ホセ・セラーノ、ルイス・オルテガ:ゲストアルティスタ
ホセ・マリア・バンデラ、ホセ・カルロス・ゴメス:音楽.
アリシア・フェルナンデス、セシリア・ゴメス、アナ・ゴンザレス、チャロ・ペドラハ、マリア・ベガ、
ラウル・フェルナンデス、ホセ・ガラン、ラウル・プリエト、ダニエル・サルタレス:踊り手.
ホセ・マリア・バンデラ、カルロス・ゴメス、マリオ・モントージャ:ギター.
アントニオ・スアレス:パーカッション.
ホセ・アマドル・ゴニ:バイオリン.
ミゲル・デ・ラ・トレア、サウル・キロス:カンテ.
シャンゼリゼ劇場.パリ(フランス)にて、2005年12月19日から1月8日までの間

 

サラ・バラス
(Photo: Nacho Gallego)
   

8時十分。サラ・バラスと彼女の舞踊団の新スペクタクルの開始が少し遅れている。しかしすでにライトは消され、フランス人画家モリス・デニーによって画かれた天井の下で落ち着かない観客がショーの開始を影の中で待つ。パリでこのサラ・バラスの新作が三日目の公演となる今日も場内はほぼ満席。最初の2日は完全に満席状態だった。突然、暗い舞台に煌く星が現る。新しいスペクタクルの誕生を、最高級のフラメンコバレーを多くのファンより先に、特にスペインのファンより先に経験することになる観客の興奮が感じられる。

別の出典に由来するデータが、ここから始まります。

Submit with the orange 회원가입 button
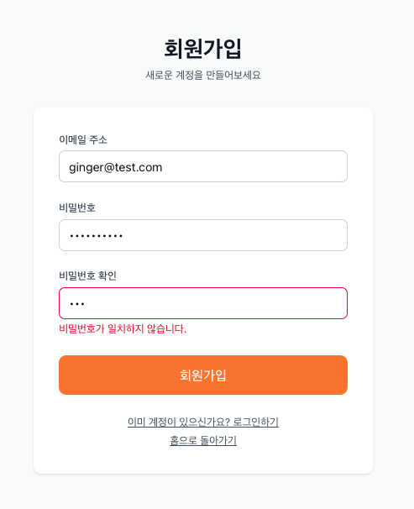414x509 pixels. pyautogui.click(x=203, y=375)
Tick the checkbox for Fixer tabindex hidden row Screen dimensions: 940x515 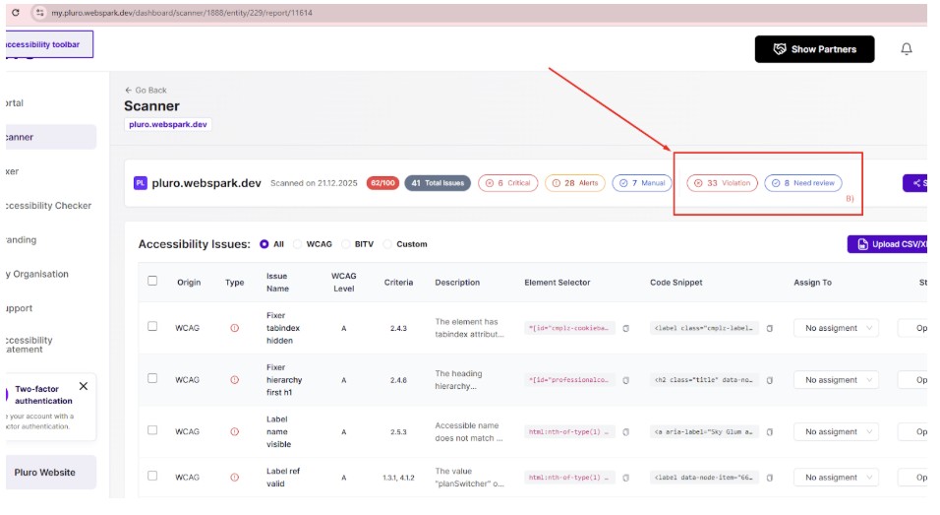click(152, 327)
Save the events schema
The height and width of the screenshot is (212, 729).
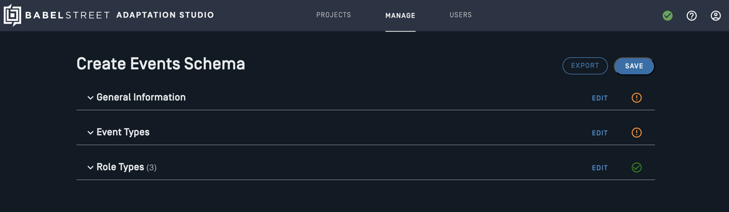[x=634, y=66]
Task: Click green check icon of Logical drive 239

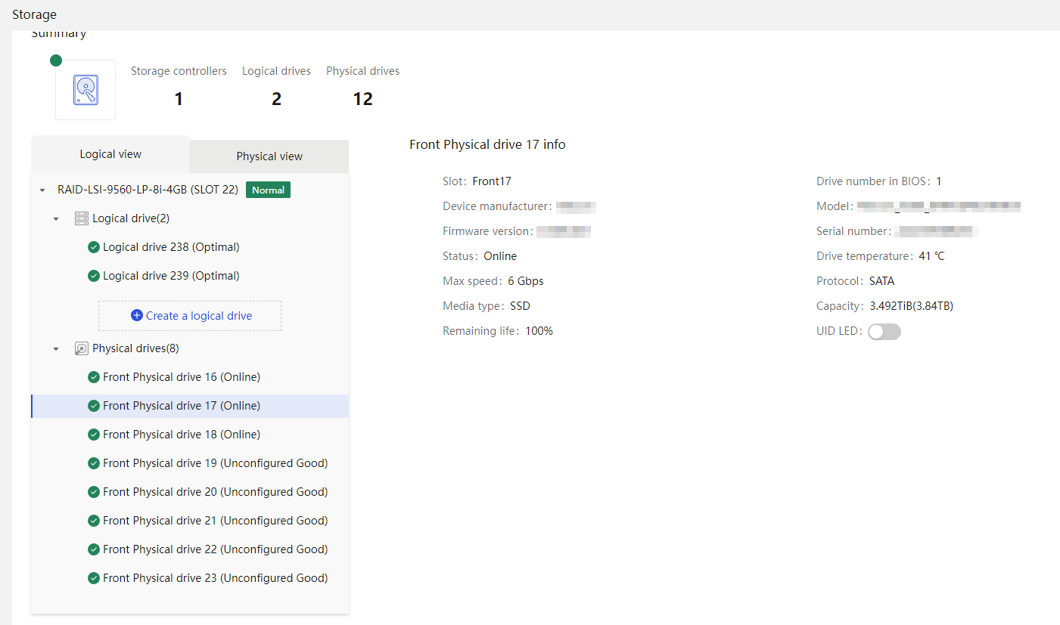Action: [94, 276]
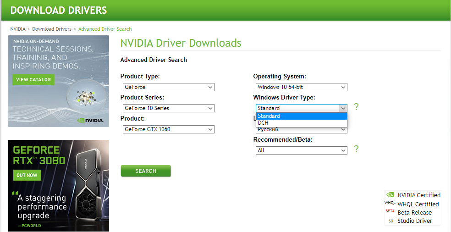Open the Download Drivers breadcrumb link
This screenshot has width=451, height=232.
tap(52, 29)
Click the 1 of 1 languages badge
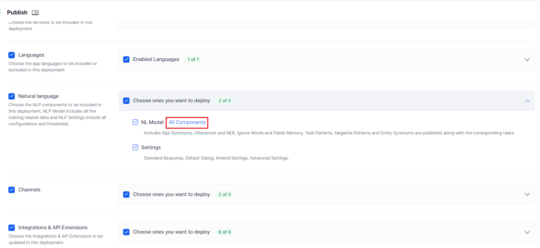This screenshot has height=248, width=540. [x=193, y=60]
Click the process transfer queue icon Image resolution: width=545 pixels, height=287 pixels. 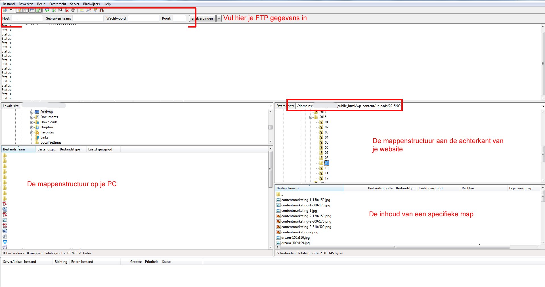(x=54, y=10)

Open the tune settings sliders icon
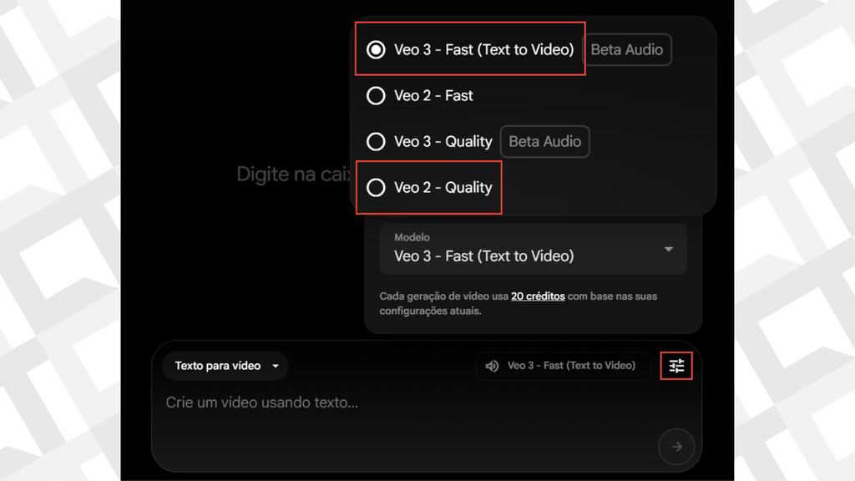[x=676, y=366]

サラ・バラスの衣装は質素な鼠色。踊りの邪魔にならないよう両端を腰に結びつけている。お馴染みのバイレ、フィーリングたっぷりの踊り...  バイラオールとしてのレベルの高さがすでに認識されているホセ・セラーノとルイス・オルテガの2人と共にバイレを繰り広げる。しかもホセ・セラーノは“サボーレス”の13場面中2場面の振付を担当している。笑顔ばかりだ。純粋なフラメンコとの出会いが歓喜で祝われている様子。サラの母であり、彼女の師匠の1人でもあったコンチャ・バラスが思い起こされる。

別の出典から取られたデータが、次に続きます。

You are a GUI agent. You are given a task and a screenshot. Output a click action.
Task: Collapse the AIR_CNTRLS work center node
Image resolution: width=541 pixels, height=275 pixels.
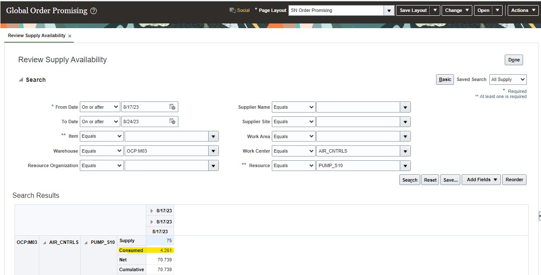tap(44, 242)
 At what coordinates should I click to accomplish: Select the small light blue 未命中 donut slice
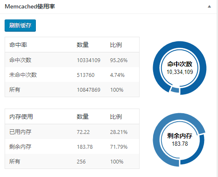175,90
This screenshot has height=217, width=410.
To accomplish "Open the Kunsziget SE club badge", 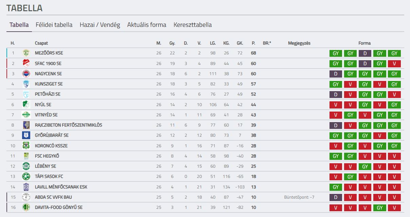I will coord(26,84).
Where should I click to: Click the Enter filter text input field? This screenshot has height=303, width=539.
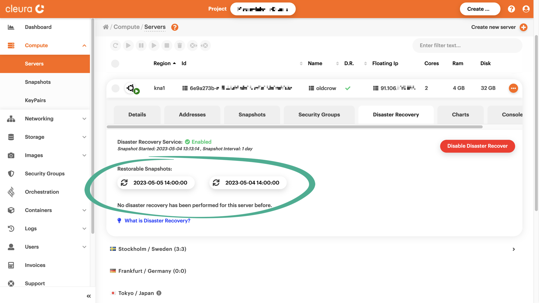[467, 45]
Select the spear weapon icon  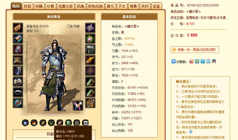click(x=18, y=103)
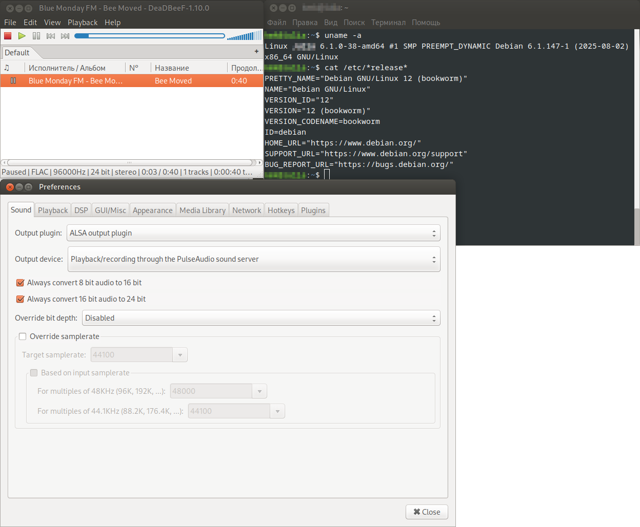Open the Override bit depth dropdown
Screen dimensions: 640x527
click(x=261, y=318)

時を歩み、サラ・バラスは今世界屈指のバイラオールの1人となった。パリのファンに2005年12月19日から2006年1月8日まで彼女の最新スペクタクルを披露する。作品の13部はフラメンコについて語っている、全てのフラメンコについて。タンゴス、タンギージョス、セギリージャス、サンブラス、アレグリアス...フラメンコを生きてきたカディス出身の彼女のこのアルテにたいするオメナヘでもある。舞踊団を構成する踊り手たち、2人のバイラオール、そしてホセ・マリア・バンデラの指揮の下演奏する6人のミュージシャンたちに囲まれ、サラは女神の身分。衣装を変えるために舞台から彼女が去ると、他のバイラオールたちとの差がさらに明らかになってしまう。彼女と比べれば味気のないバイラオールたちのようにまで感じてしまう...  再びサラが舞台に登場すると、皆が彼女を観客の視線の的にするごとく舞台に広がる。賞賛を感じた彼女、鮮やかなテクニックを魅せる。驚かざるを得ない。完璧なサパテアード、プロフェッショナル、そのスピードは体が宙に浮いているかのよう。テクニックばかりで、フラメンコが欠けていると何度も批判されたことがあるが、その批判に答えるかのように、ゆっくりとした落ち着きのある動きをマスターし、愛と優しさに満ちたしぐさで、バイレフラメンコを力付けるようになったサラ・バラス。猛烈なサパテアードに取り組むときには、そういった動きの甘さが力強い決意と意志に変わる。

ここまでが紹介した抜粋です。